Using idiotypic networks as an example, I propose an approach to developing realistic models of the immune system. I show that systems containing large numbers of different clones, with particular clones being created and destroyed, can be studied by means of computer simulation. By labeling B cell clones and the antibodies that they secrete by a binary string, and using rules of complementarity between binary numbers, I show that one can create complex models with realistic topologies. I point out that the language of graph theory may be useful in characterizing idiotypic networks.

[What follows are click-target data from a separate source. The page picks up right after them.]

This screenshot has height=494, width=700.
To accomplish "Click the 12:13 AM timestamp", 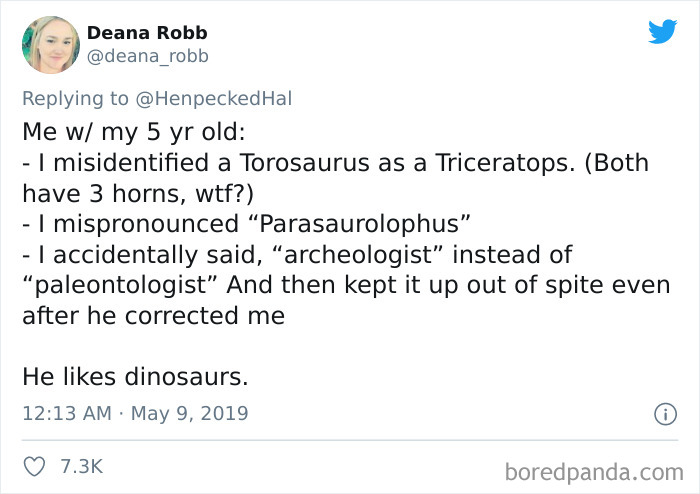I will pos(66,413).
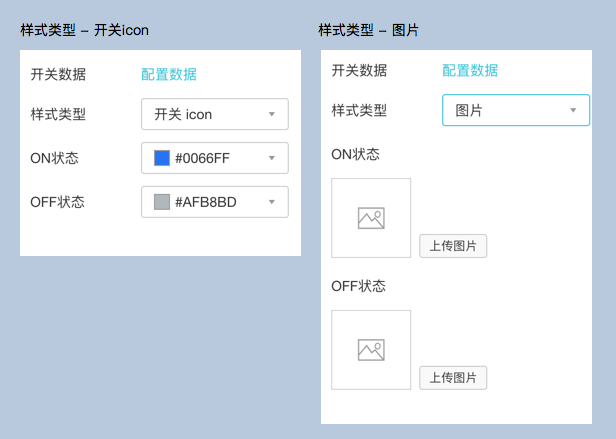Click the "样式类型 – 开关icon" heading

(x=84, y=30)
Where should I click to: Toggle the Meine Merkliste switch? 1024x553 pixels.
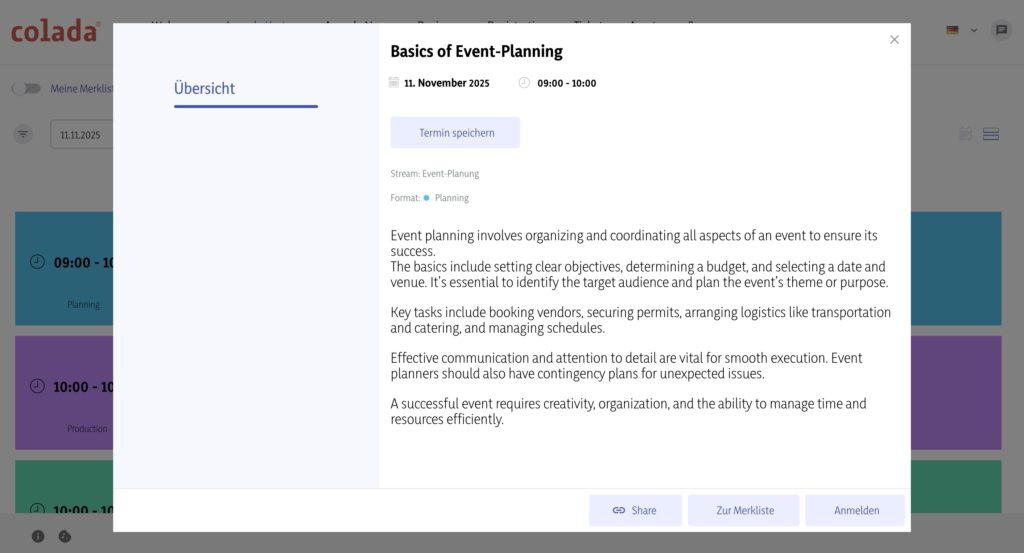coord(26,88)
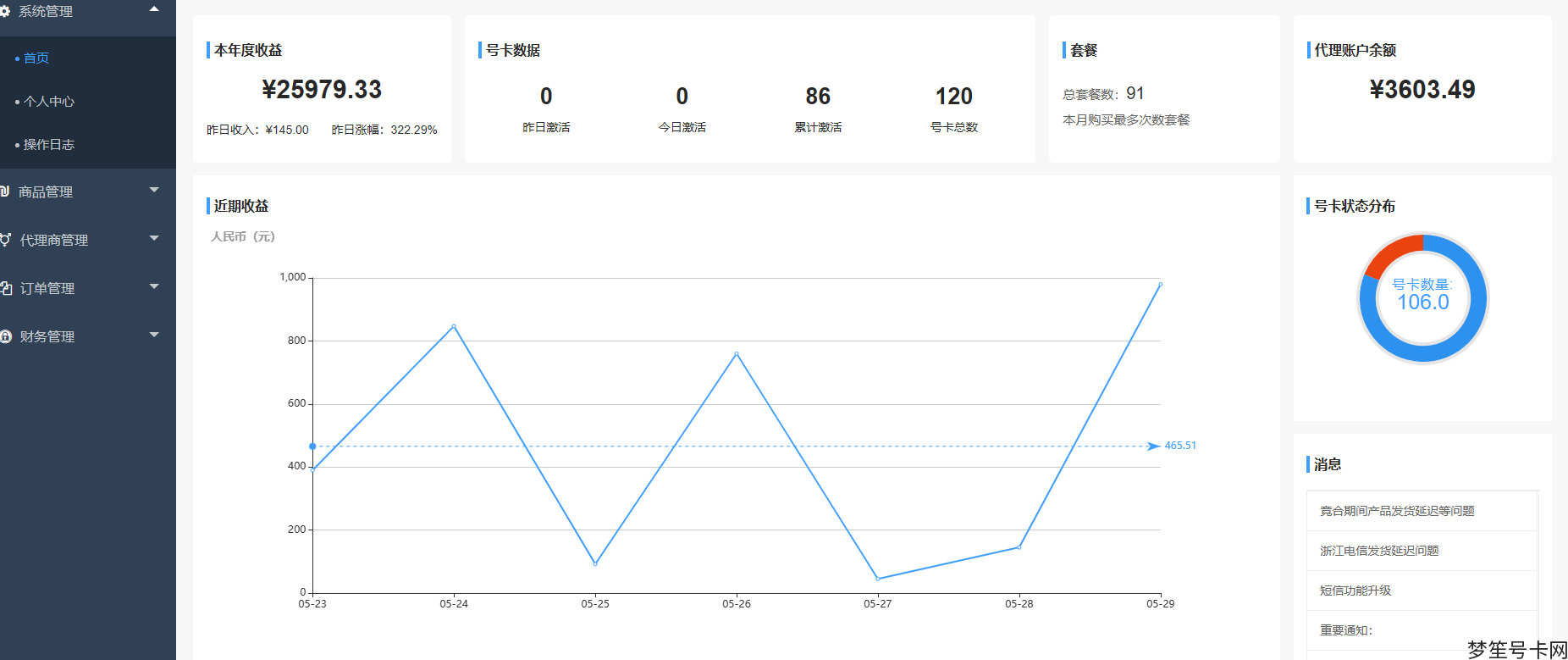
Task: Click the 商品管理 sidebar icon
Action: [4, 191]
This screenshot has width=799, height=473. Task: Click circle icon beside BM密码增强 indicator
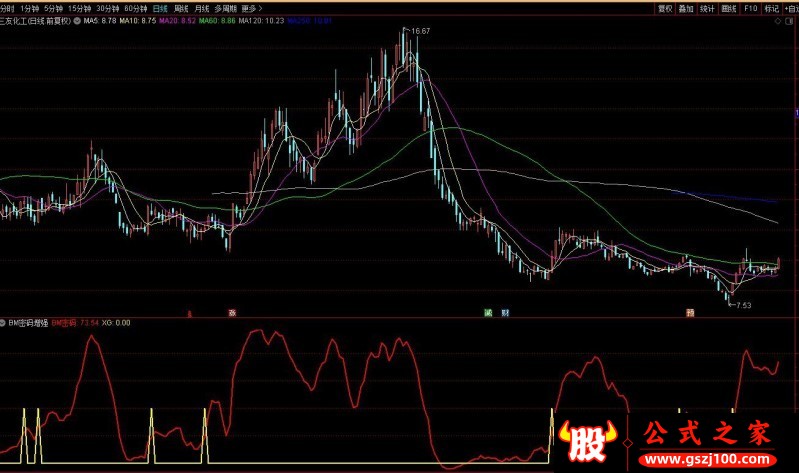click(x=4, y=323)
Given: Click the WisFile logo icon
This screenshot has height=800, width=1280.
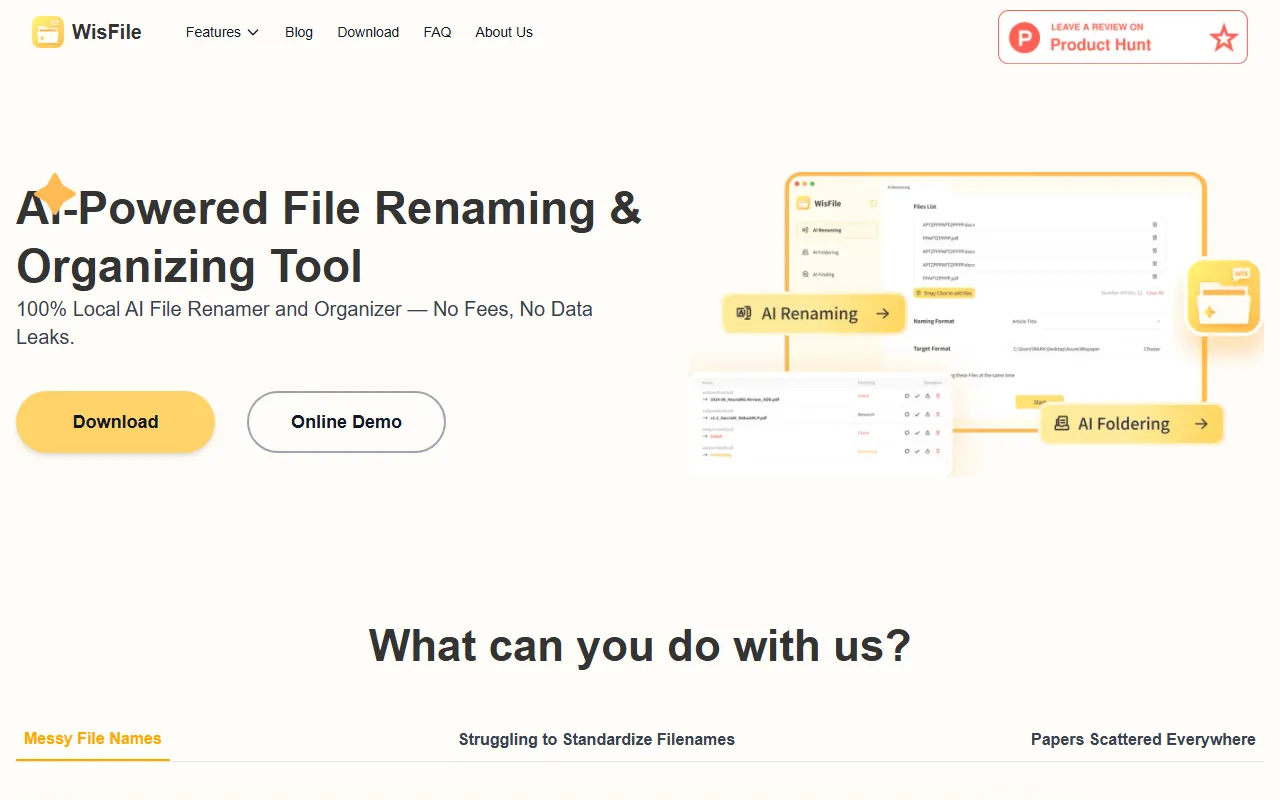Looking at the screenshot, I should click(x=47, y=32).
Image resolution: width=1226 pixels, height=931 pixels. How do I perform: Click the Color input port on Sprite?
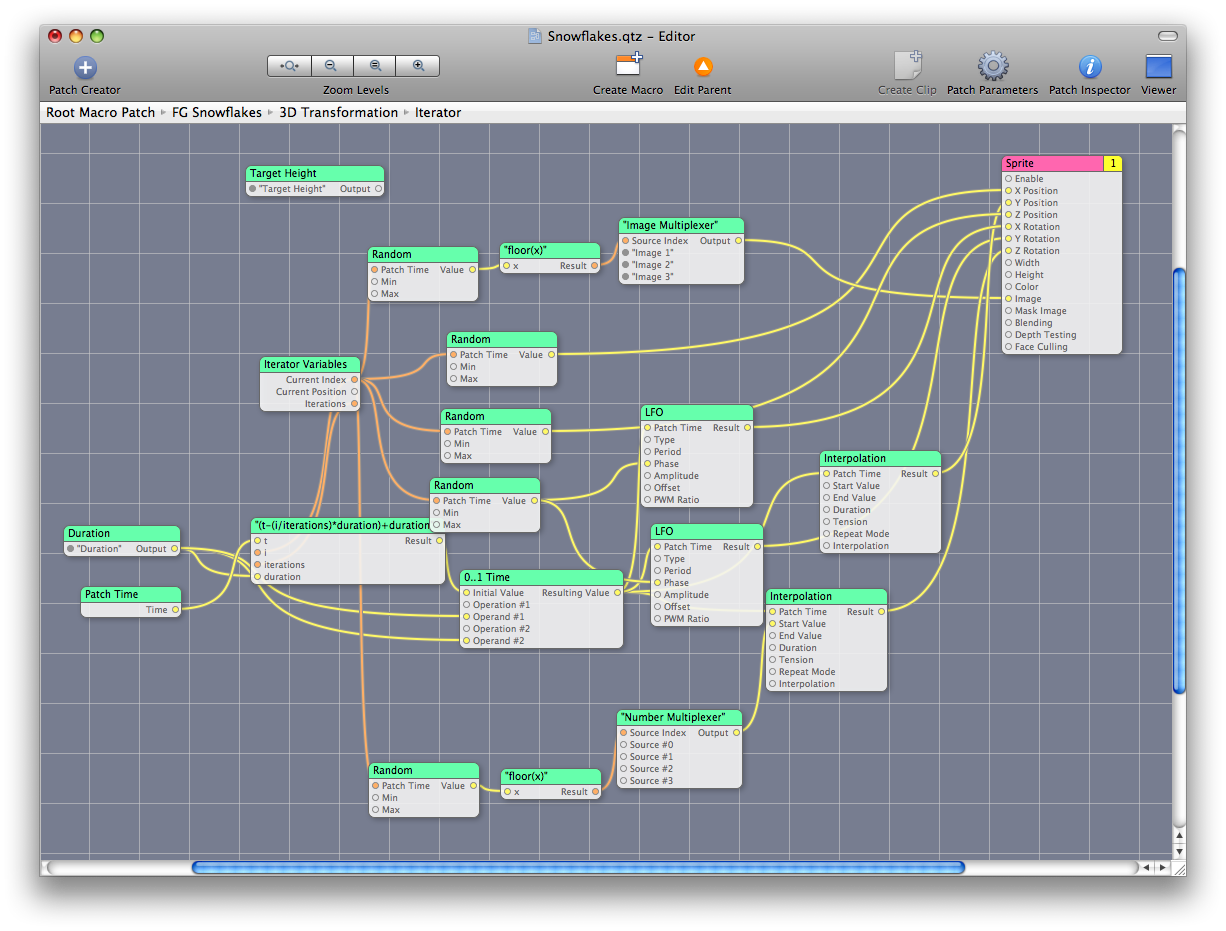click(x=1008, y=286)
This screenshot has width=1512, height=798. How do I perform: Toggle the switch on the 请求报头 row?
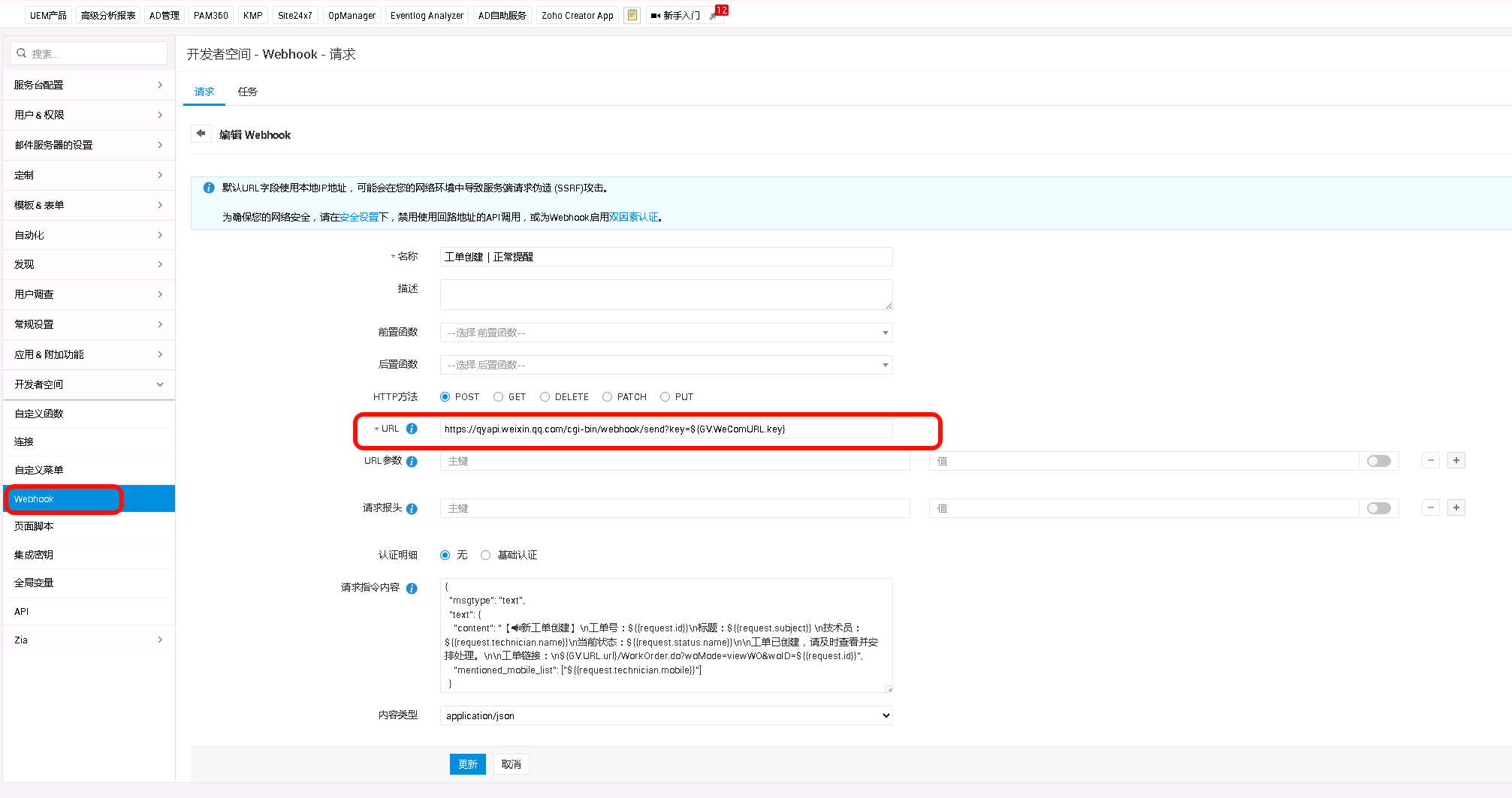coord(1378,508)
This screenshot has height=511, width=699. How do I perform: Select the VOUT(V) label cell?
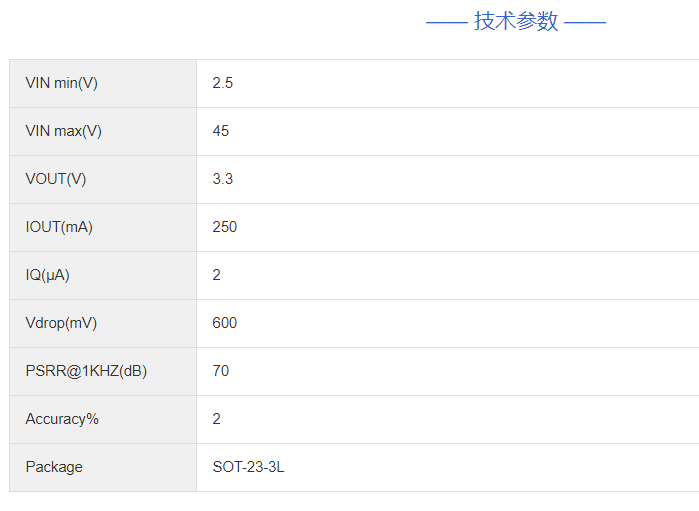[x=56, y=179]
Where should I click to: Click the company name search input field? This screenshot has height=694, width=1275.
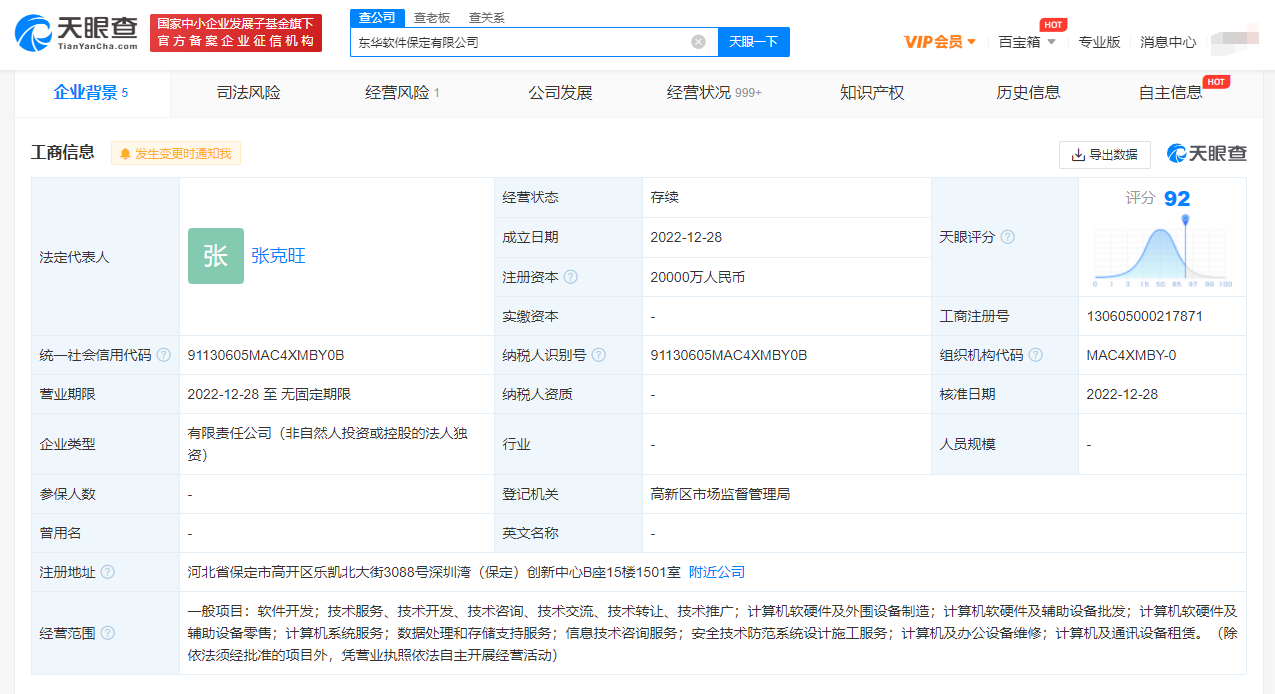[518, 42]
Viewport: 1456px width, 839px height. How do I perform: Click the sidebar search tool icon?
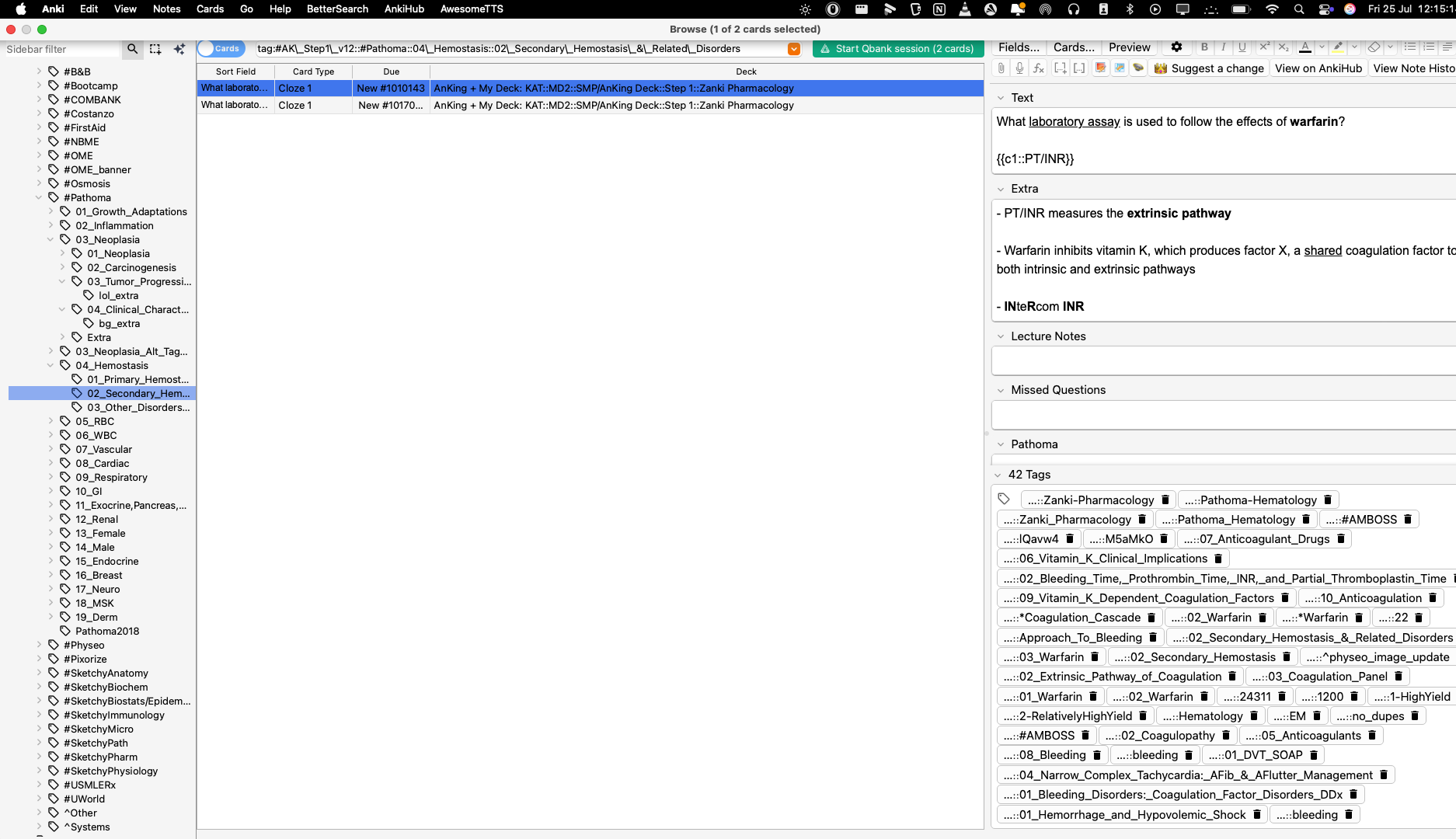(133, 49)
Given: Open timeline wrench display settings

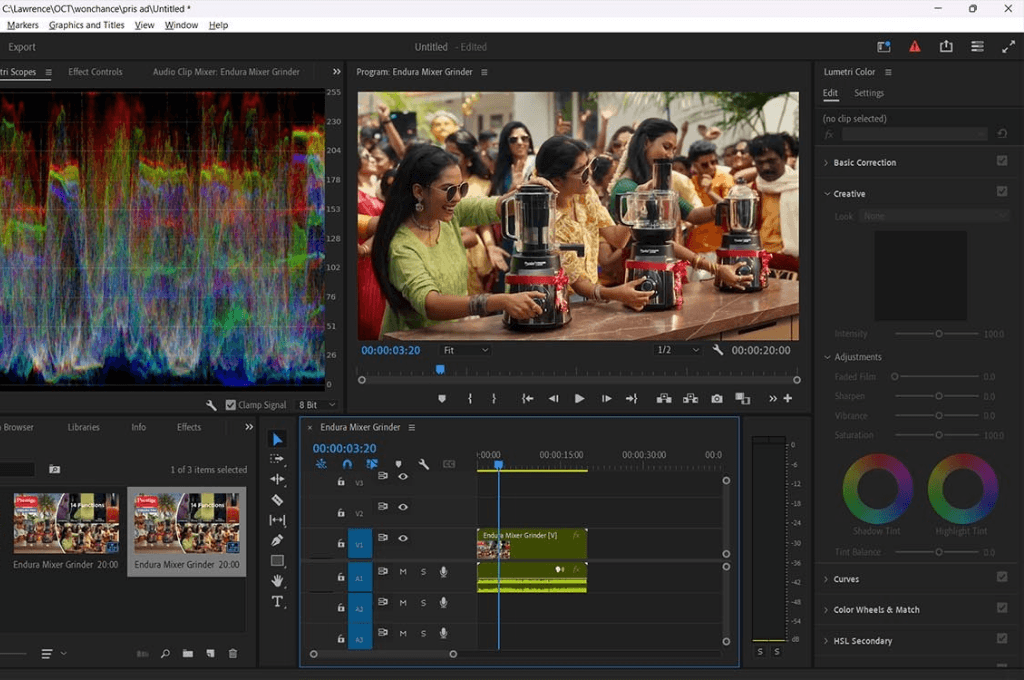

I also give an example of a dynamical system of equations, involving antibody, B cell clones and growing antigen that incorporates many of the features of T-independent immune responses. To fully specify these dynamical equations, many important problems in the chemistry of multicomponent mixtures of anti-idiotypic antibodies, B cell receptors and antigen need to be solved. By viewing the immune system as a dynamic entity, whose components may continually be created and destroyed, a new view of the immune system emerges. I suggest that under some circumstances, the immune system may not be operating at a steady-state which is then perturbed by the presence of antigen, but rather may be constantly changing. Thus, like a weather pattern, the immune system may be rather quiescent 378at some times but raging at other times. Lastly, I suggest that memory can not only be stored by memory cells, but may also be stored dynamically in idiotypic networks.